Yelp (YELP -2.15%) investors gained ground on the market on Friday. The stock was up 9% as of 11:45 a.m. EDT even as the S&P 500 ticked slightly higher, according to data provided by S&P Global Market Intelligence.
The rally put the local business shopping platform's stock up sharply for the year, with gains over 20% compared to the market's 18% increase. The boost was powered by a surprisingly strong earnings report.
Yelp's revenue rose 52% in the quarter that ended in late June as a fast reopening around the U.S. drove higher demand for its advertising services. Restaurants in particular saw a sharp spike compared to a year earlier, when many in-person locations were closed due to COVID-19 social distancing efforts.

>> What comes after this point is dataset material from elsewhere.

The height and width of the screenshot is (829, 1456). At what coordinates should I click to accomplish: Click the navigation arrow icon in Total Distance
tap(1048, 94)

Management had been predicting a slightly lower Q2 result, but it was pleasantly surprised. "Our strong second quarter results give us the confidence to raise our full-year outlook," CFO David Schwarzbach said in a press release.

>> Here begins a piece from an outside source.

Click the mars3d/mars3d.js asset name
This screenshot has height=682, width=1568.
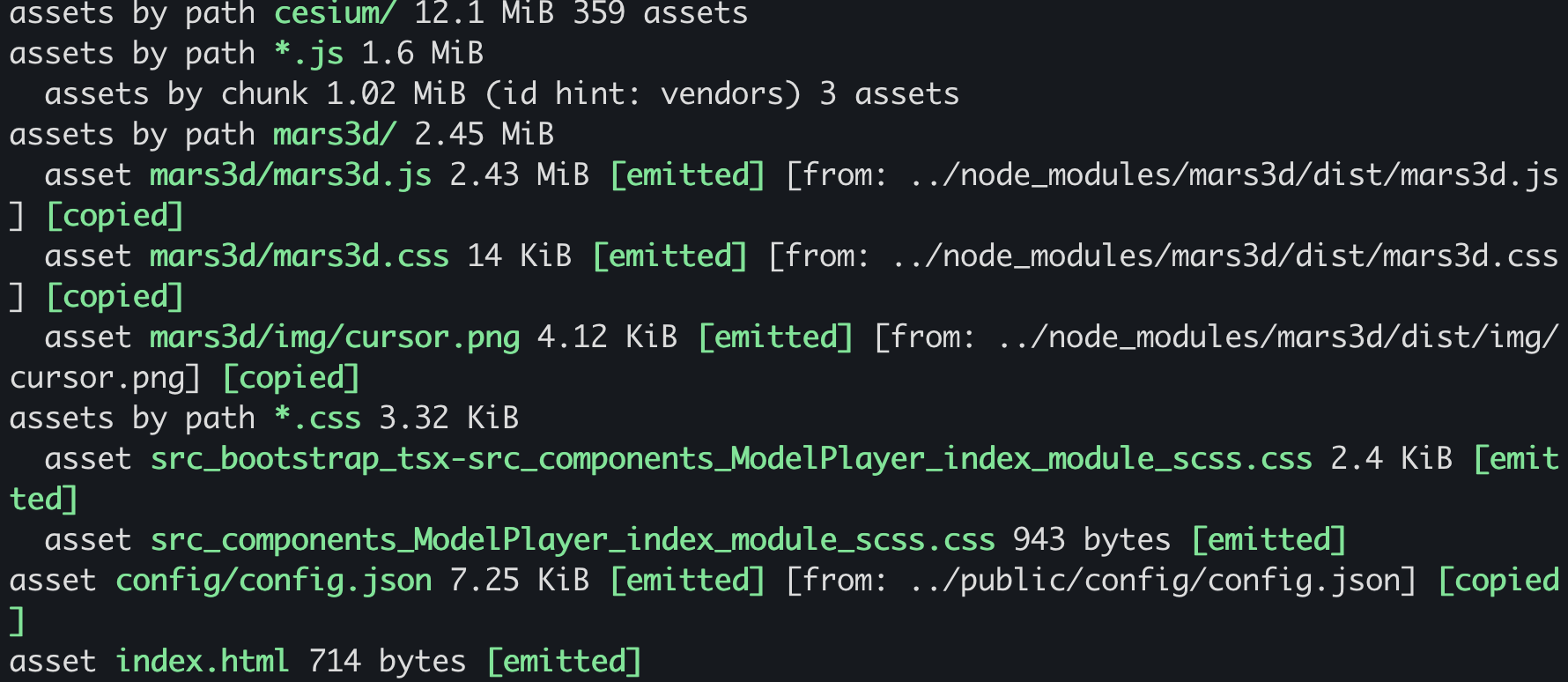point(291,175)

Yelp is now targeting just over $1 billion of revenue in 2021, along with between $200 million and $220 million of adjusted earnings (EBITDA). That sales forecast is just slightly higher than management's early May prediction, while the profit goal is significantly higher. "Yelp is a stronger and more efficient business than it has ever been," executives said in a letter to shareholders.
That improving efficiency, plus the lack of any hint of an impending growth slowdown, has investors feeling more optimistic about Yelp's stock today.